Beloved Beasts
Michelle Nijhuis
W.W. Norton & Co., $27.95
On October 29, 1929, a date best remembered for the infamous Black Tuesday stock market crash, socialite and amateur bird watcher Rosalie Edge attended a meeting of the National Association of Audubon Societies. She was there to ask whether it was true, as a pamphlet had claimed, that the organization supported bounties on bald eagles in Alaska and turning wildlife refuges into shooting grounds.
The men who led the organization were outraged that she brought up the issue. But the pamphlet revealed a truth about conservation at the time: The movement was not as much about saving species as it was about saving only certain species that people liked. And sometimes people only liked those species because they liked to kill them.
The idea of conservation has evolved a lot over the last two centuries, as Michelle Nijhuis documents in her new book, Beloved Beasts: Fighting for Life in an Age of Extinction. It was only in the mid-1700s that Carl Linnaeus began formalizing the idea of species. The recognition that a species could actually go extinct followed soon after. The push to prevent extinctions from happening came in the 1800s, with the realization that species such as the dodo had disappeared forever. Now we know that humans are driving such losses at a rate not seen for millions of years.

TASK
Decide whether each statement agrees with the review of Beloved Beasts, answering yes or no and quoting the words from the review that settle it. 1. Rosalie Edge attended a meeting of the National Association of Audubon Societies on October 29, 1929. 2. The men who led the organization welcomed the issue she raised. 3. Carl Linnaeus began formalizing the idea of species in the 1800s. The rows below have no connection to the review of Beloved Beasts.

SOURCE DATA
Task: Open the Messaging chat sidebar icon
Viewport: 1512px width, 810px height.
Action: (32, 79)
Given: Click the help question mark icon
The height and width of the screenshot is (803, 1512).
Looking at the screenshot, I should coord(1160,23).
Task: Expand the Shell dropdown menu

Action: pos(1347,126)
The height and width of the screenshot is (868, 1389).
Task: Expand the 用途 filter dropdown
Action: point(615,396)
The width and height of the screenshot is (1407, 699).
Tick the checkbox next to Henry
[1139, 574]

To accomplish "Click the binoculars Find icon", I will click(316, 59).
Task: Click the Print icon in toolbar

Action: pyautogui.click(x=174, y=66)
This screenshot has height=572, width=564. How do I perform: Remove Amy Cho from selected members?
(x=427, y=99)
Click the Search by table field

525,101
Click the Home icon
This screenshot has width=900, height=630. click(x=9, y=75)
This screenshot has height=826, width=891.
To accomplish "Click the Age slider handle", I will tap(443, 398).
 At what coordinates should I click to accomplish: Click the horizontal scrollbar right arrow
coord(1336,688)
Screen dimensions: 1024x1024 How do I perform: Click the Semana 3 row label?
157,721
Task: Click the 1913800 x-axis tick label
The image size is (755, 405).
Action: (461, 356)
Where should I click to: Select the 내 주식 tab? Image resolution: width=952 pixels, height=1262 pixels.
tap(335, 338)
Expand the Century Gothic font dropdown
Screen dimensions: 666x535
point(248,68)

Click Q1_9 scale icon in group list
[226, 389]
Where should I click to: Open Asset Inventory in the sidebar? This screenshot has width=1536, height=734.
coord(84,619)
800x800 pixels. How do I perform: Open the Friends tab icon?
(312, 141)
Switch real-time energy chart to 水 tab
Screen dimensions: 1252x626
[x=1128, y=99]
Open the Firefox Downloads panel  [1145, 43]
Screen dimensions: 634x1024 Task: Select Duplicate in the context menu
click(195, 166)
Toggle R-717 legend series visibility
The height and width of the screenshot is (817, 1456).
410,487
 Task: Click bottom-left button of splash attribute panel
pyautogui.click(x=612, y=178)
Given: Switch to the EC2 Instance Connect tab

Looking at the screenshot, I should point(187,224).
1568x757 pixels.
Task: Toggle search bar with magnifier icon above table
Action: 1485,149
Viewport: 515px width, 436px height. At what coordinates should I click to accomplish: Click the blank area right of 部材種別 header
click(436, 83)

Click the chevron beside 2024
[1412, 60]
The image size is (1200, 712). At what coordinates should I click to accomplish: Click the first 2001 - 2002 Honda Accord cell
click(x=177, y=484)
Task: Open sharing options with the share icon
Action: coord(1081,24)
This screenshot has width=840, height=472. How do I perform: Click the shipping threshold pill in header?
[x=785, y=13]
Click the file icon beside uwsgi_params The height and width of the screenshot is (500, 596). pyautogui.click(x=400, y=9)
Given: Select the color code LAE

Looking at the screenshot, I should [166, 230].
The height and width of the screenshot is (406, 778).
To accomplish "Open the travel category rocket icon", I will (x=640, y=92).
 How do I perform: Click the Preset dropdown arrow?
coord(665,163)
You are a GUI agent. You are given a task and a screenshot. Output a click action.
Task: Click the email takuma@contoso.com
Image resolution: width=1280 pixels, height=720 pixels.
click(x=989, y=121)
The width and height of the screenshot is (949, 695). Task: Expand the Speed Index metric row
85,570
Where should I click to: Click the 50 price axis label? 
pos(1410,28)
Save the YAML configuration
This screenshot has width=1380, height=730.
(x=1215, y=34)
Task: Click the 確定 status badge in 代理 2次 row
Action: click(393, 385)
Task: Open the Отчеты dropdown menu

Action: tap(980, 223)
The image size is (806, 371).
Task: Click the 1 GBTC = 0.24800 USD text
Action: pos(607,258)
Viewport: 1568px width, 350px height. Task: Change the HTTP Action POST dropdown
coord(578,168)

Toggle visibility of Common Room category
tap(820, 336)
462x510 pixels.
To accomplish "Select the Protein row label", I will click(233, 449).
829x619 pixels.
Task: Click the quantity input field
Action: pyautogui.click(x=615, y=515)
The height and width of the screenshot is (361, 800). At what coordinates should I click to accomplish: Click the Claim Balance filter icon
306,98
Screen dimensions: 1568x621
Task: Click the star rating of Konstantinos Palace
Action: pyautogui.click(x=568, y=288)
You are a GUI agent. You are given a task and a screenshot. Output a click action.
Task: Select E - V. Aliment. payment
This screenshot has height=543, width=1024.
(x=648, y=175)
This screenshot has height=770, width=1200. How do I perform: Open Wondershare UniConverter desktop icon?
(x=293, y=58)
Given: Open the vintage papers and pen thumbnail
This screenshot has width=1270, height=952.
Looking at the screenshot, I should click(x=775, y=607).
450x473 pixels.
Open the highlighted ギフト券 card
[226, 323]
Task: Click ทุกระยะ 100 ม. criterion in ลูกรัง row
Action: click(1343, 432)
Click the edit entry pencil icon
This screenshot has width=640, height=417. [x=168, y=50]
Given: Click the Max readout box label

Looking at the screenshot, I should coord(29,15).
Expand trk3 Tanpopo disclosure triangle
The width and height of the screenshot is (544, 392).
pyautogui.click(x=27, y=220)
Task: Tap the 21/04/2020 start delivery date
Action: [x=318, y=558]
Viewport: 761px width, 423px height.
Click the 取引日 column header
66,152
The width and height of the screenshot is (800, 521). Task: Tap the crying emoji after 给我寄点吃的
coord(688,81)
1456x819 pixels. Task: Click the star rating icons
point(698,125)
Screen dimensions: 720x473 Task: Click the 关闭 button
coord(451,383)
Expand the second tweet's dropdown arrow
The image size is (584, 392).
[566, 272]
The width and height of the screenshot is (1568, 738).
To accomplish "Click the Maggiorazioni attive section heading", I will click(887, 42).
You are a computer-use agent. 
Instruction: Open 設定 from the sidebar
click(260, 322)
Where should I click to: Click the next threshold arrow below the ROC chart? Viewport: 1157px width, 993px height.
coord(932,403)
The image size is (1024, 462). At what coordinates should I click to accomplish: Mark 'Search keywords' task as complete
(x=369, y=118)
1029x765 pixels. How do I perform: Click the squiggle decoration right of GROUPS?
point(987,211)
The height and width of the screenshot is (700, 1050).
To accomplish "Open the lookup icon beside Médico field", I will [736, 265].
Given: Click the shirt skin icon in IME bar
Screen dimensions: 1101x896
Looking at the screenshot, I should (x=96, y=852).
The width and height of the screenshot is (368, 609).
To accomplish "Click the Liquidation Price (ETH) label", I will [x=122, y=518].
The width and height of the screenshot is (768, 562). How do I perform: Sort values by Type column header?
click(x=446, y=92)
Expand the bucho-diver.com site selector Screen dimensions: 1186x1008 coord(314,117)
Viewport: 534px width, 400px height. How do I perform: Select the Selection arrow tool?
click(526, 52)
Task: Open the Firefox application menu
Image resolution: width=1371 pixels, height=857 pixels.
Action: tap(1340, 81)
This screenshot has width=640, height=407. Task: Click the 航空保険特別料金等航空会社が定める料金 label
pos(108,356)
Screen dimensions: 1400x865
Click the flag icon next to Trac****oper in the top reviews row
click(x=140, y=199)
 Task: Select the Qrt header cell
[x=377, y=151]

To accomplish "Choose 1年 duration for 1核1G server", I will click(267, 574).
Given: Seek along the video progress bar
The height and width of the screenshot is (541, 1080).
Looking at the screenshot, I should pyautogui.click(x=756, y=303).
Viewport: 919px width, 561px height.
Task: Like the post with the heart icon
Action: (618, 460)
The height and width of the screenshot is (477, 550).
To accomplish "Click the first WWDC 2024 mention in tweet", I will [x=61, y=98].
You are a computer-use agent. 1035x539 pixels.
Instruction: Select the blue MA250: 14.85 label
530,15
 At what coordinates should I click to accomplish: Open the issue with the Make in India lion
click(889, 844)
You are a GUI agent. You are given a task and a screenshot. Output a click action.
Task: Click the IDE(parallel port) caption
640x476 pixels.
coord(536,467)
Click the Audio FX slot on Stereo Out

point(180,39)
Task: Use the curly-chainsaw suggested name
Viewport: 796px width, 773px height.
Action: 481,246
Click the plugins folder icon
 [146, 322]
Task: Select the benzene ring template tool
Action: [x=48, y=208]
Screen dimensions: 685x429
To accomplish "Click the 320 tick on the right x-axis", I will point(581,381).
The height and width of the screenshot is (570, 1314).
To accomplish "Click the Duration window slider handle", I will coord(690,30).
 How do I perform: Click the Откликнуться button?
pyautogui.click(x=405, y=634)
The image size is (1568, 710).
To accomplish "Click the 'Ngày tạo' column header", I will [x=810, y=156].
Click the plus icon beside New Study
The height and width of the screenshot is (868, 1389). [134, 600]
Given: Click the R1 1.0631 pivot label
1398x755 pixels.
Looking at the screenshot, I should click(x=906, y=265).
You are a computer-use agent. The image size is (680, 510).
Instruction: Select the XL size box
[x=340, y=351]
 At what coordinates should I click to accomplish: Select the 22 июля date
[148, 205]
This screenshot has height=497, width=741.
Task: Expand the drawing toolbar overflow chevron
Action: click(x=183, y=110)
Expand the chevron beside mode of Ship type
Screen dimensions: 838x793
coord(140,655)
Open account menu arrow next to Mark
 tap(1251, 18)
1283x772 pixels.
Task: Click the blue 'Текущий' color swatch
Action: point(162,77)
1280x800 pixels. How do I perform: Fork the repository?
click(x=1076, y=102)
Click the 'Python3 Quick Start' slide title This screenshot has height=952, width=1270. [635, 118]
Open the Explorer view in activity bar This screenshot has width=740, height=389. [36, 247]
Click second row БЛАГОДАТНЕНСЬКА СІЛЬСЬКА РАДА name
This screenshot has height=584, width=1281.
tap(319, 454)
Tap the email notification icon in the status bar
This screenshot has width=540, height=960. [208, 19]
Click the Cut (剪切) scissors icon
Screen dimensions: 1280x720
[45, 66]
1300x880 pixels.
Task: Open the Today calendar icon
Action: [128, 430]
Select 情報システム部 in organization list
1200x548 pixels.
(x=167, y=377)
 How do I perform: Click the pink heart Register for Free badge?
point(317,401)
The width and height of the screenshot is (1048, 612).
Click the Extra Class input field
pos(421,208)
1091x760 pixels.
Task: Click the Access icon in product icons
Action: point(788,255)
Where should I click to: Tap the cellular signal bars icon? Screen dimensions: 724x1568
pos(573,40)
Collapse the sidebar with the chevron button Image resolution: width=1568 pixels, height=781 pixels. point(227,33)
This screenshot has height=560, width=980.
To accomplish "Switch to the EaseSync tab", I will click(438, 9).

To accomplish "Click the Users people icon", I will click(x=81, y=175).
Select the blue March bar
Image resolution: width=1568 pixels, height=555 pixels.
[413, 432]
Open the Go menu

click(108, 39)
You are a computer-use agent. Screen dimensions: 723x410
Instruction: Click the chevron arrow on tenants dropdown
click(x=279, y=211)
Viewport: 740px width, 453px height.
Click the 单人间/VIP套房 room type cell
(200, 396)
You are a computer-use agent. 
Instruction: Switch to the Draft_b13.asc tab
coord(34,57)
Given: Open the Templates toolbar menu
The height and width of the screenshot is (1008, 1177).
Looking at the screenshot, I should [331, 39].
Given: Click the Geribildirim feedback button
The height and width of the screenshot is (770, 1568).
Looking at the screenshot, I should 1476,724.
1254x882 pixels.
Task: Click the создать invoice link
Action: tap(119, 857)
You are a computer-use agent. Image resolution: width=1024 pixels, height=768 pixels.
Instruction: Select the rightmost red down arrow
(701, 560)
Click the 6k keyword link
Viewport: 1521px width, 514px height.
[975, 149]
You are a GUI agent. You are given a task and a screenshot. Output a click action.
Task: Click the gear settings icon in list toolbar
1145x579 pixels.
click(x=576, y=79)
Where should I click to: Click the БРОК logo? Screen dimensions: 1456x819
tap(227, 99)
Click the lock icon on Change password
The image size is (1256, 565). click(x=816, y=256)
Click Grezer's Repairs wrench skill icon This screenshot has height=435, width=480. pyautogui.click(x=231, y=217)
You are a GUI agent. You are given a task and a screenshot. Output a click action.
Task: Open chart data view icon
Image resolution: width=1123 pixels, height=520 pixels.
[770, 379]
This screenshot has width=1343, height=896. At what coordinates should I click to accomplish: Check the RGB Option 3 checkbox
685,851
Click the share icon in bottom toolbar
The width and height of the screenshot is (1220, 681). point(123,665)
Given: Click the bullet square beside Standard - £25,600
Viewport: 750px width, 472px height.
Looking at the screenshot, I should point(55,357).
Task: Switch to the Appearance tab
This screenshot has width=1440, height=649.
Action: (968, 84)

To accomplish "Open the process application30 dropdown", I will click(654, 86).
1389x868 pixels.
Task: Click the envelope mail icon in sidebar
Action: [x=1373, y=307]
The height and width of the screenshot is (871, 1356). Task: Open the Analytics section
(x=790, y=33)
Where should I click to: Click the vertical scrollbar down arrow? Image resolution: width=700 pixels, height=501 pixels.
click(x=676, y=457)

TASK OUTPUT
1. Yes: "On October 29, 1929, a date best remembered for the infamous Black Tuesday stock market crash, socialite and amateur bird watcher Rosalie Edge attended a meeting of the National Association of Audubon Societies."
2. No: "The men who led the organization were outraged that she brought up the issue."
3. No: "It was only in the mid-1700s that Carl Linnaeus began formalizing the idea of species."